As soon as next year, the human papillomavirus (HPV) vaccine could transform clinical practice more than anything since the Pap smear was introduced 60 years ago.
A second large trial has shown extraordinary efficacy, and now 2 manufacturers, GlaxoSmithKline and Merck, are conducting late-phase clinical trials and working toward registering their vaccines for clinical use in 2006. Only last month, Merck and GSK signed an agreement that resolves their competing intellectual property claims—removing one more barrier to rapid commercialization.
But there are other important new developments that apply to practice now:
- Colposcopy, it appears, is far less reliable for identifying cervical intraepithelial neoplasia (CIN) 2,3 than we thought.
- The long-term risk of preterm delivery with loop electrosurgical excision procedures (LEEP) points to a need to counsel patients and consider all management options for women with CIN 1.
- The high rates of spontaneous regression of low-grade squamous intraepithelial lesion (LSIL) cytologic changes in young women are now better defined, and indicate colposcopy is not always needed.
Colposcopy not as sensitive as we thought
Pretorius R, Zhang W, Bellinson J, et al.

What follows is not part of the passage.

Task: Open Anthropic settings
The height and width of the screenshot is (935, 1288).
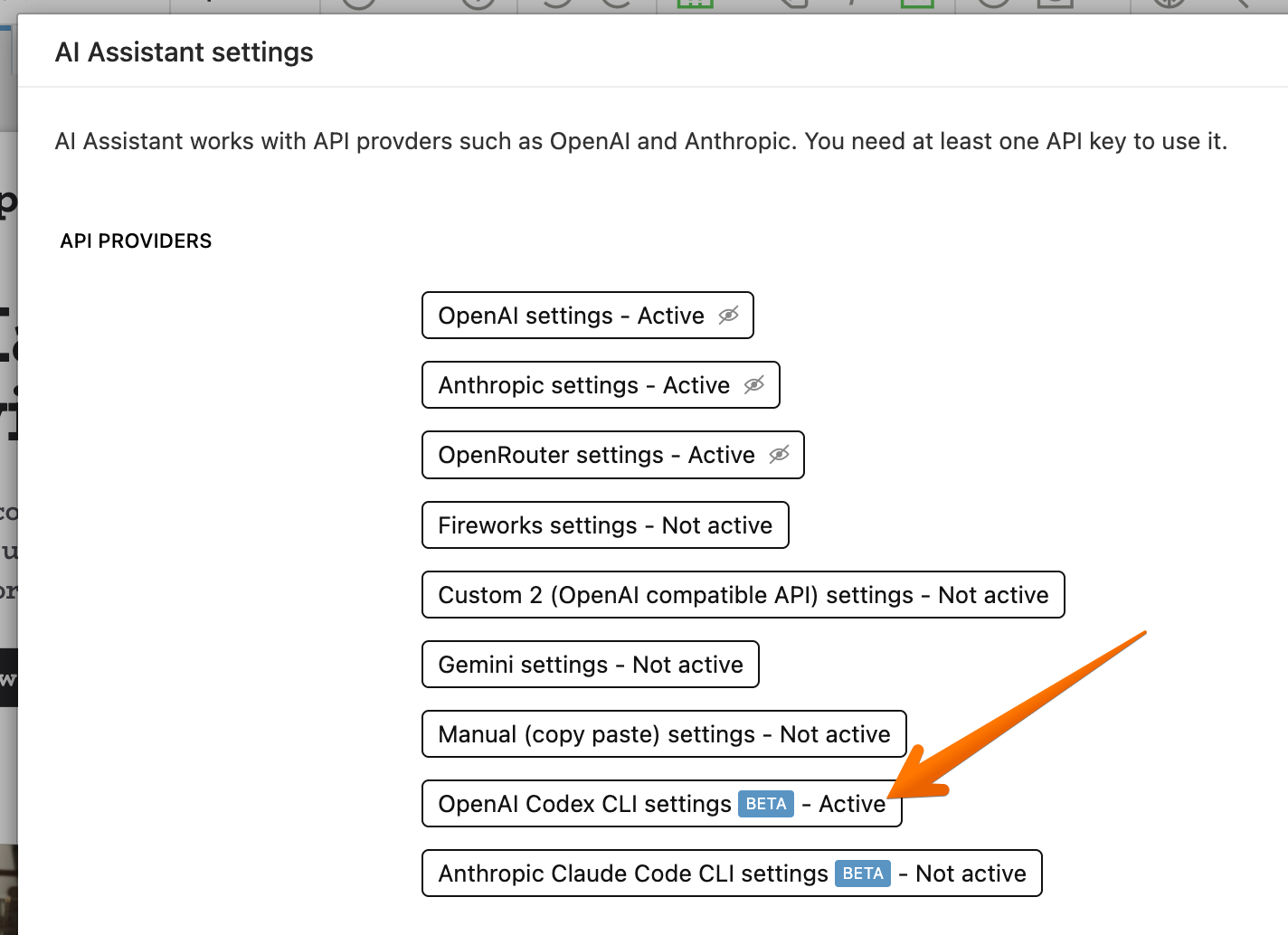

Colposcopically directed biopsy, random cervical biopsy, and endocervical curettage in the diagnosis of cervical intraepithelial neoplasia II or worse. Am J Obstet Gynecol. 2004; 191:430–434.
We need to carefully follow up whenever colposcopy does not identify a CIN 2,3 lesion. This study also reinforces the need for diagnostic excisional procedures in women with an HSIL Pap result, and who are found after colposcopy to have CIN 1 or less (FIGURE 1).

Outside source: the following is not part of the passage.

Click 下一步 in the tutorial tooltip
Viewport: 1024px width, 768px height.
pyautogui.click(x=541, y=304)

Unfortunately, colposcopy is highly subjective. Accuracy depends on training and experience. Nevertheless, it is the standard of care for identifying CIN 2,3 and invasive cervical cancer in women with abnormal Pap results. Colposcopy was thought to be a sensitive but rather nonspecific method for identifying high-grade neoplasia. A 1998 comprehensive meta-analysis estimated that colposcopy had a weighted mean sensitivity for distinguishing normal tissue from abnormal tissue of 0.96 (95% confidence interval [CI], 0.95-0.97) and a weighted mean specificity of 0.48 (95% CI, 0.47-0.49).1 This means that colposcopy would miss a biopsy-confirmed cervical abnormality in only about 4% of patients. However, more recent follow-up studies have reported much higher false negative rates for colposcopy.
Pretorius and colleagues studied women enrolled in a cervical cancer screening trial conducted in Shanxi, China. The colposcopy in this study was performed by attending gynecologic oncologists who worked closely with a team of US-based gynecologic oncologists. The women in the study had biopsies taken of all areas classified as abnormal by colposcopy. In addition, random 4-quadrant cervical biopsies were obtained from colposcopically normal regions of the cervix.
A total of 364 women with a satisfactory colposcopy and biopsy-confirmed CIN 2 or greater lesions were identified. Even though all 364 women had a satisfactory colposcopic examination, only 57.1% of the women with biopsy-confirmed CIN 2 or worse were detected by the colposcopically-directed biopsy; the remaining 42.9% were detected by the random biopsies of colposcopically normal-appearing tissue. The lesions that were missed by colposcopy tended to be smaller than those identified by colposcopy and were more frequently CIN 2 rather than CIN 3 lesions.
This study also evaluated the role of endocervical curettage, and found that even among women with a satisfactory colposcopic examination, a significant proportion (5.5%) of cases of CIN 2,3 or worse were detected only by using endocervical curettage.
FIGURE 1 Repeat colposcopy and biopsy may reveal high-grade lesion
Low-grade cervical intraepithelial neoplasia (CIN 1) of the cervix. This young woman has a well-defined acetowhite lesion of her cervix that was diagnosed as a CIN 1 on cervical biopsy. In many such cases, repeat colposcopy and biopsy identifies an area of high-grade lesion that was missed at the initial colposcopy.
1. Mitchell MF, Schottenfeld D, Tortolero-Luna G, Cantor SB, Richards-Kortum R. Colposcopy for the diagnosis of squamous intraepithelial lesions: a meta-analysis. Obstet Gynecol. 1998;91:626-631.
LEEP raises risk of preterm birth
Sadler L, Saftlas A, Wang W, et al. Treatment for cervical intraepithelial neoplasia and risk of preterm delivery. JAMA. 2004;291:2100-2106.
We need to counsel women that LEEP will increase their risk for preterm premature rupture of membranes (PPROM) and preterm delivery. We must recognize that it is desirable to follow, rather than treat, biopsy-confirmed CIN 1, and to limit the depth of excision to 1 cm or less whenever possible.